Somalia has endured a mountain of political and economic strife and caution is the key word if you are looking to invest in a start-up.  But the negative image of doing business in the east Africa nation is changing. Somali Taxi-1 New ventures are sprouting up daily– including a new taxi service in the country’s capital.

A new organized taxi company in Mogadishu is generating a buzz.  The company is revamping the old transportation sector on roads that were once considered the most dangerous in the world.  These once deserted streets are now bustling with traffic as the country rebuilds its devastated economy after nearly two decades of civil war.


The Mogadishu taxi company has been operating for three months and it’s the first taxi service to bring the yellow cabs to the city, after the Islamist militant group Al Shabaab was driven out by a military offensive led by a U.N.-backed African union peace keeping force.

Suleiman Mohamed Daras and his partners introduced the branded “yellow and blue” taxis and charge their clients one U.S. Dollar per kilometer.

“We started with 25 cars and we have been working for three months. Taxis in Mogadishu used to charge a lot of money. For example, when we pick a passenger from Bakara market and take them to the airport, we charge them between six and seven dollars whereas they used to pay up to 30 dollars.”

Clients call into the station on their mobile phones and a taxi is dispatched to their location. The taxis not only ease the crowded streets, but they also add color to the city.   The cab service is also source of employment for the country’s young people.
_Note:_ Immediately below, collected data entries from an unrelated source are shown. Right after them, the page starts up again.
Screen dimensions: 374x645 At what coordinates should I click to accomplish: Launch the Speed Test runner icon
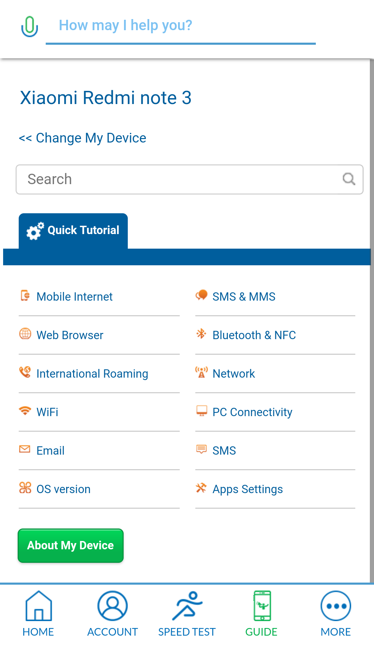pyautogui.click(x=187, y=606)
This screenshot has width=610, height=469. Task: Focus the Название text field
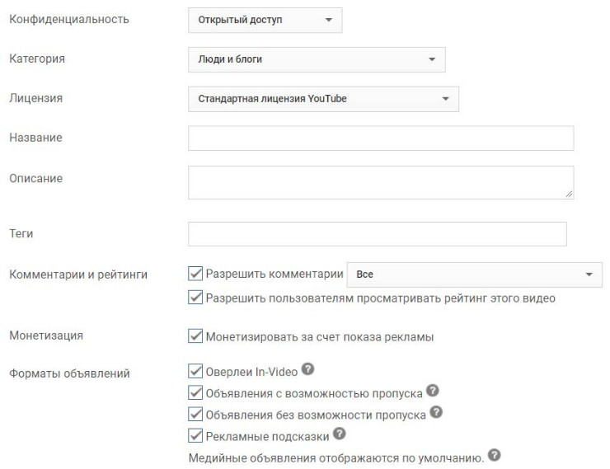point(381,138)
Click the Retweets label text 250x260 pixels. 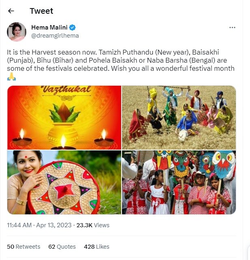coord(28,247)
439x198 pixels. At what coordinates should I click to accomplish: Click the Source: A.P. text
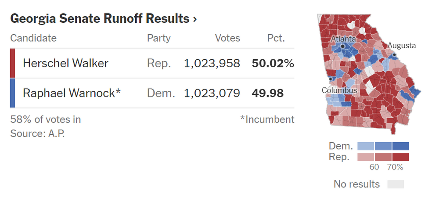coord(37,133)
Wiping the dust off his taxi, Abdirizaq Mohamed, is a former member of one of the many militias groups that once controlled parts of Mogadishu.  He traded-in his weapons for new wheels.

“We all come from different backgrounds. Some have come from different countries and they used to be taxi drivers there. Now, they’ve come back to practice their skills here. This company has enabled many youth who were not doing much to engage in gainful employment. If all the youth were employed, there wouldn’t be problems in this country.”

A majority of the drivers at the Mogadishu taxi company are young men who either own the cars or are renting them on a daily basis. They pay the company 25 U.S. Dollars per day and whatever they make on top of that is theirs to keep.

On a slow day, Abdirizaq makes close to 70 U.S. Dollars and can now provide for his family.

Across the city, other taxi companies can now be seen working the streets, funded mostly by money from the diaspora.

Suleiman and his partners, however, say they are not threatened and believe competition is good for their business.

“Competition is crucial for any business. We welcome all other alternative ideas. They are our colleagues and they have affirmed our business models and we welcome this. We don’t see it as a challenge.”

As Somalia rebuilds, only just 10 percent of its roads are paved, while 95 percent of the country’s 10 million people have no electricity. Mushrooming construction sites, solar-powered street lamps and beach front cafes point to a slight rebound, albeit one largely confined to the city.

“When we look at Somalia now, i feel that the future looks good. Personally, I’m very optimistic.”

Despite Somalia’s improving business developments, risks remain high.  Al shabaab’s suicide bombers have been able to attack sites in Mogadishu with alarming ease and a-u peacekeepers still patrol the streets in armored vehicles.